» **Task details**: Render the rows below as a Markdown table with the columns Number and Text. Begin at the line that contains "At what coordinates", stop after the line that contains "click(216, 176)", skip blank lines, and leave the pictures out.

» **Available data**:
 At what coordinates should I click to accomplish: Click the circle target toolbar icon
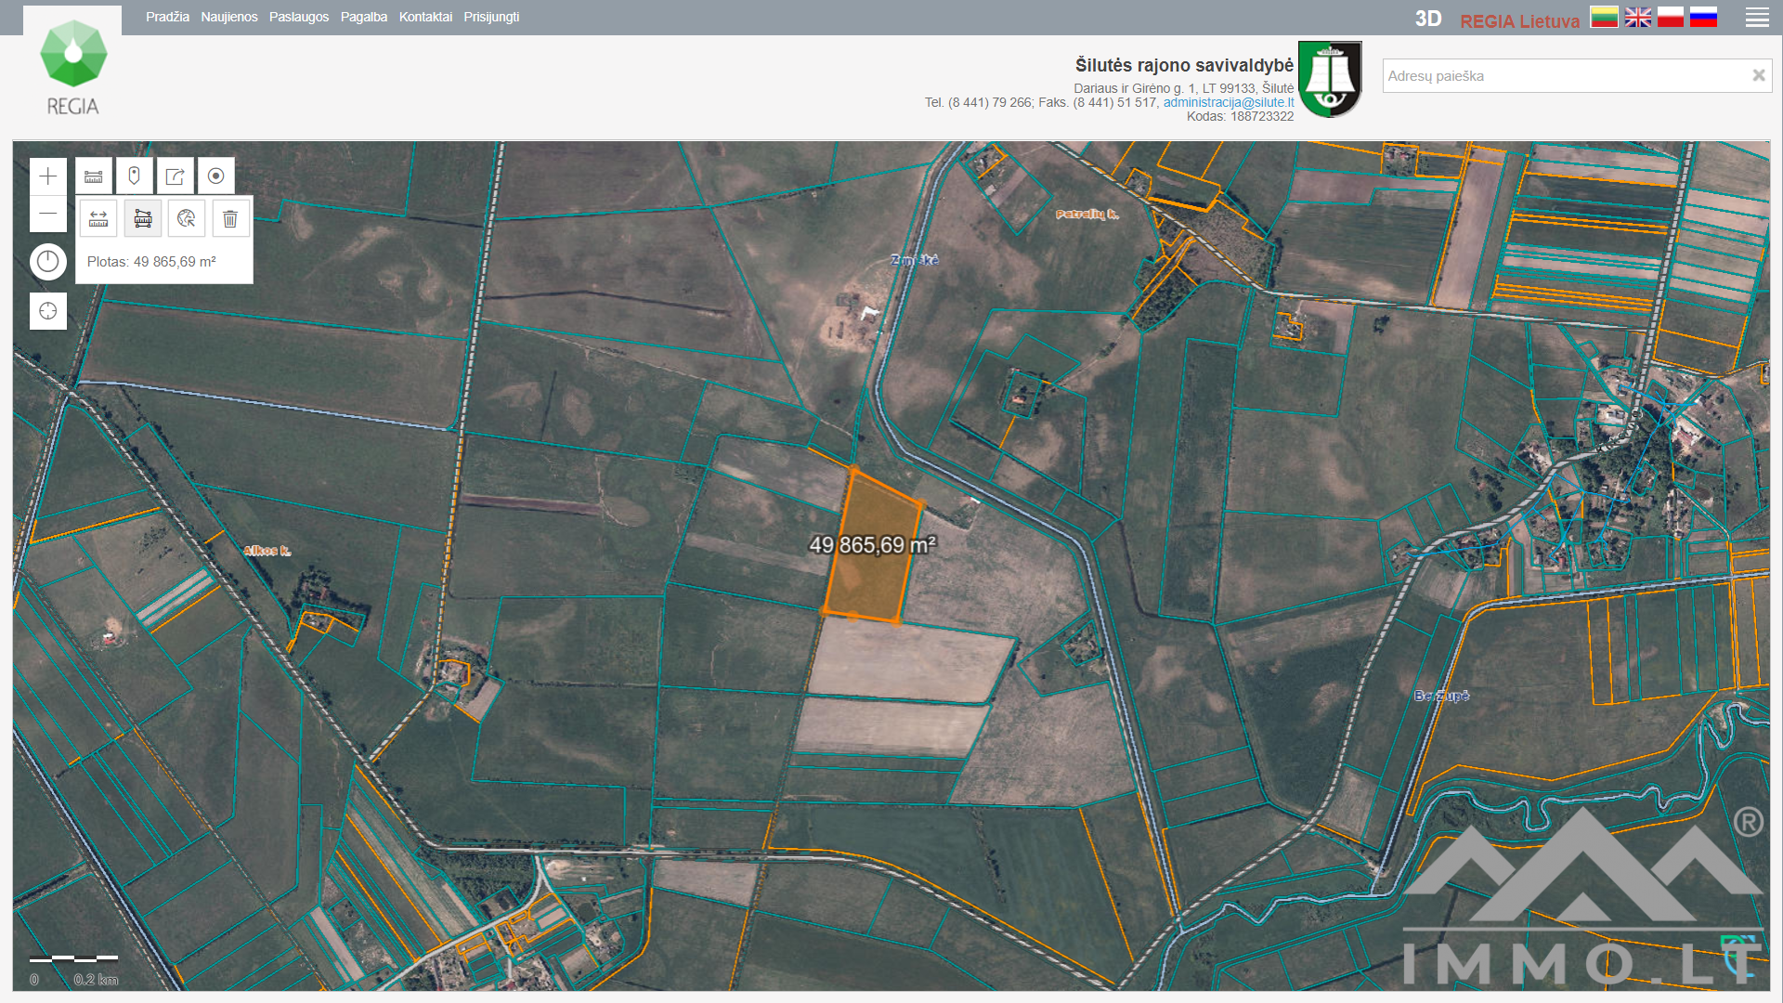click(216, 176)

---

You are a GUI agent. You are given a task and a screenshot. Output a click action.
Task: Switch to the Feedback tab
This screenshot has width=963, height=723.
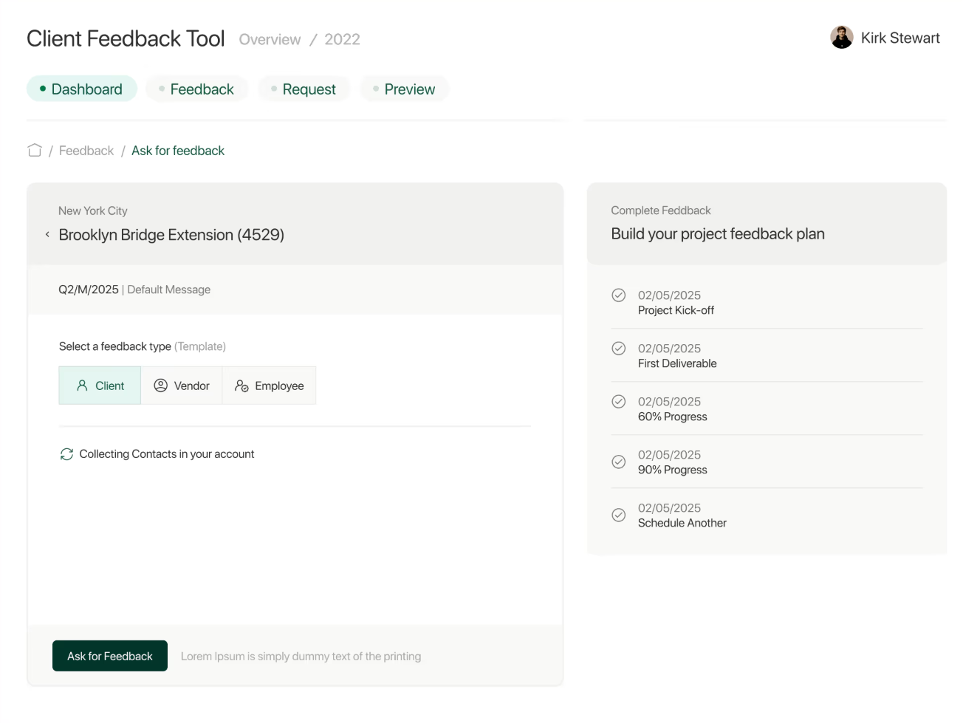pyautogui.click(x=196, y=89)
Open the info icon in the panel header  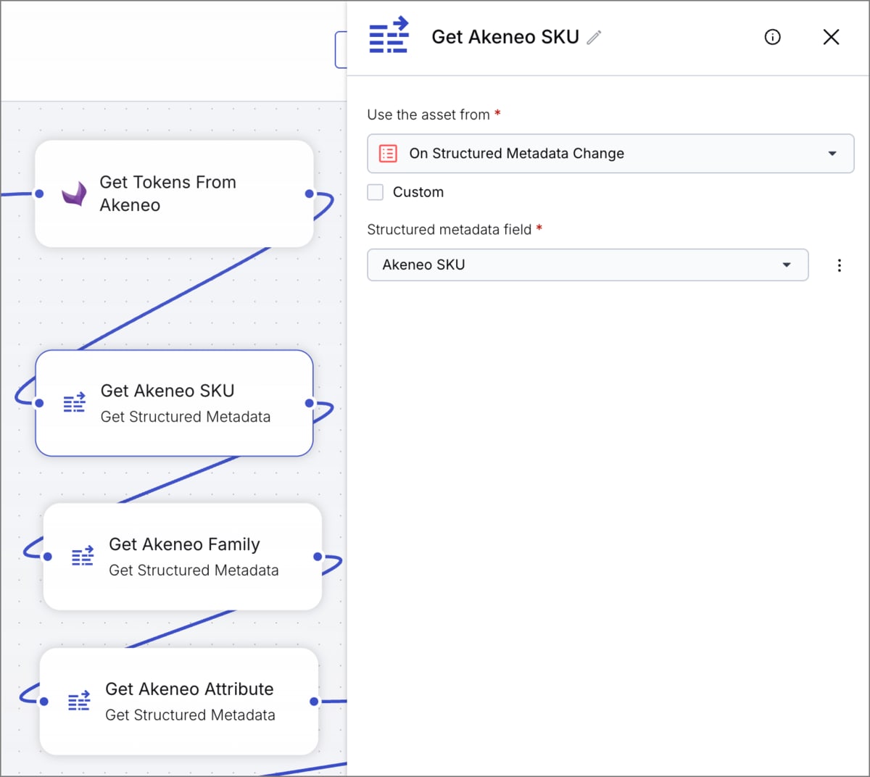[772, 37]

» **The result**:
| Number | Text |
|---|---|
| 1 |  At what coordinates should I click to accomplish: Click the circle target toolbar icon |
| 2 | click(216, 176) |